■ **What is expected**
Every record must be output verbatim in the reply.

##### Supplied entries #####

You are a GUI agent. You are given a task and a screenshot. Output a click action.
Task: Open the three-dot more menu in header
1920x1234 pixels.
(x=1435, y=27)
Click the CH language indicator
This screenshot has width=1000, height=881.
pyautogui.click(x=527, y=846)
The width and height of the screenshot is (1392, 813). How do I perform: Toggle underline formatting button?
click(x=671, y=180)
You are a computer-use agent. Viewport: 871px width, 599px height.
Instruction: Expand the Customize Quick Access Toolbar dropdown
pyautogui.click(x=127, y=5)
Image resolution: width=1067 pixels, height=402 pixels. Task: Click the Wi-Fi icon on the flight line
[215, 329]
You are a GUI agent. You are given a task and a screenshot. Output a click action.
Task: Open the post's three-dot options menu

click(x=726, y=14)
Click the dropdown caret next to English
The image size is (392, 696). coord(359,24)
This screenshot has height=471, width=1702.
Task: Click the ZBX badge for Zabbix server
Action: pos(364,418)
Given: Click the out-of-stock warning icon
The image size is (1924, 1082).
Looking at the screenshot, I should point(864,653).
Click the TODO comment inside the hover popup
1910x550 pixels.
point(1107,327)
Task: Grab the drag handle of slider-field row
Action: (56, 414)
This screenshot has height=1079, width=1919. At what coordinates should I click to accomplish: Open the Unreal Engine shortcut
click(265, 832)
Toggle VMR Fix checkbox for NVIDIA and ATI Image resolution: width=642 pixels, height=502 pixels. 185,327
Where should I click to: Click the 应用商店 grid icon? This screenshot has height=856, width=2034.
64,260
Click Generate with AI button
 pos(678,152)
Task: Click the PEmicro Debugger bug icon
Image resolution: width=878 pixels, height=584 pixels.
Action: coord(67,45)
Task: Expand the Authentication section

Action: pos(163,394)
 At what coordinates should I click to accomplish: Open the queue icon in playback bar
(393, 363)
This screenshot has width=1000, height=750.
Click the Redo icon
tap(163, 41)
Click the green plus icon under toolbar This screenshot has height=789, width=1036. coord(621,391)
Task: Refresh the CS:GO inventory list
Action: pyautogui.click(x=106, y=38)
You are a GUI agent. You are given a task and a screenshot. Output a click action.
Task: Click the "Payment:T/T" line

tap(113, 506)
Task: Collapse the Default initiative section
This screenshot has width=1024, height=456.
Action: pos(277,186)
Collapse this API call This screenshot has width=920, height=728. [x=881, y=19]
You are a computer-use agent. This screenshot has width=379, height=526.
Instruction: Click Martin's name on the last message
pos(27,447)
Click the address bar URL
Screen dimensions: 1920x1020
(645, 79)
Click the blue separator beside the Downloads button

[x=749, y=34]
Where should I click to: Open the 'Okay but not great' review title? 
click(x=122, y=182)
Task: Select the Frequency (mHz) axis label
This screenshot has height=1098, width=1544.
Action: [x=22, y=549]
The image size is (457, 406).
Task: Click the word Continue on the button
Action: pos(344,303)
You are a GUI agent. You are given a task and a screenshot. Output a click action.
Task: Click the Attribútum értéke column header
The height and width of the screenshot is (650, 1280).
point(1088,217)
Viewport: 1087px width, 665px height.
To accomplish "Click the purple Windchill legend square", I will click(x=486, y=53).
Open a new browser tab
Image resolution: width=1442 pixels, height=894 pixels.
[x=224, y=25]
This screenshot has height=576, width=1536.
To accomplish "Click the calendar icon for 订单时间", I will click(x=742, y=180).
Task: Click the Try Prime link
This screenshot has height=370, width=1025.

#####

■ **Task output**
You are a GUI agent. You are given a task and a screenshot. Output a click action.
Task: Open the three-dot more menu in header
1920x1234 pixels.
(x=1435, y=27)
Click the CH language indicator
This screenshot has width=1000, height=881.
pyautogui.click(x=527, y=846)
The width and height of the screenshot is (1392, 813). How do I perform: Toggle underline formatting button?
click(x=671, y=180)
You are a computer-use agent. Viewport: 871px width, 599px height.
Instruction: Expand the Customize Quick Access Toolbar dropdown
pyautogui.click(x=127, y=5)
Image resolution: width=1067 pixels, height=402 pixels. Task: Click the Wi-Fi icon on the flight line
[215, 329]
You are a GUI agent. You are given a task and a screenshot. Output a click action.
Task: Open the post's three-dot options menu

click(x=726, y=14)
Click the dropdown caret next to English
The image size is (392, 696). coord(359,24)
This screenshot has height=471, width=1702.
Task: Click the ZBX badge for Zabbix server
Action: pos(364,418)
Given: Click the out-of-stock warning icon
The image size is (1924, 1082).
Looking at the screenshot, I should point(864,653).
Click the TODO comment inside the hover popup
1910x550 pixels.
point(1107,327)
Task: Grab the drag handle of slider-field row
Action: (56, 414)
This screenshot has height=1079, width=1919. At what coordinates should I click to accomplish: Open the Unreal Engine shortcut
click(265, 832)
Toggle VMR Fix checkbox for NVIDIA and ATI Image resolution: width=642 pixels, height=502 pixels. 185,327
Where should I click to: Click the 应用商店 grid icon? This screenshot has height=856, width=2034.
64,260
Click Generate with AI button
 pos(678,152)
Task: Click the PEmicro Debugger bug icon
Image resolution: width=878 pixels, height=584 pixels.
Action: coord(67,45)
Task: Expand the Authentication section

Action: pos(163,394)
 At what coordinates should I click to accomplish: Open the queue icon in playback bar
(393, 363)
This screenshot has width=1000, height=750.
Click the Redo icon
tap(163, 41)
Click the green plus icon under toolbar This screenshot has height=789, width=1036. coord(621,391)
Task: Refresh the CS:GO inventory list
Action: pyautogui.click(x=106, y=38)
You are a GUI agent. You are given a task and a screenshot. Output a click action.
Task: Click the "Payment:T/T" line

tap(113, 506)
Task: Collapse the Default initiative section
This screenshot has width=1024, height=456.
Action: pos(277,186)
Collapse this API call This screenshot has width=920, height=728. [x=881, y=19]
You are a computer-use agent. This screenshot has width=379, height=526.
Instruction: Click Martin's name on the last message
pos(27,447)
Click the address bar URL
Screen dimensions: 1920x1020
(645, 79)
Click the blue separator beside the Downloads button

[x=749, y=34]
Where should I click to: Open the 'Okay but not great' review title? 
click(x=122, y=182)
Task: Select the Frequency (mHz) axis label
This screenshot has height=1098, width=1544.
Action: [x=22, y=549]
The image size is (457, 406).
Task: Click the word Continue on the button
Action: pos(344,303)
You are a GUI agent. You are given a task and a screenshot. Output a click action.
Task: Click the Attribútum értéke column header
The height and width of the screenshot is (650, 1280).
point(1088,217)
Viewport: 1087px width, 665px height.
To accomplish "Click the purple Windchill legend square", I will click(x=486, y=53).
Open a new browser tab
Image resolution: width=1442 pixels, height=894 pixels.
[x=224, y=25]
This screenshot has height=576, width=1536.
To accomplish "Click the calendar icon for 订单时间", I will click(x=742, y=180).
Task: Click the Try Prime link
This screenshot has height=370, width=1025.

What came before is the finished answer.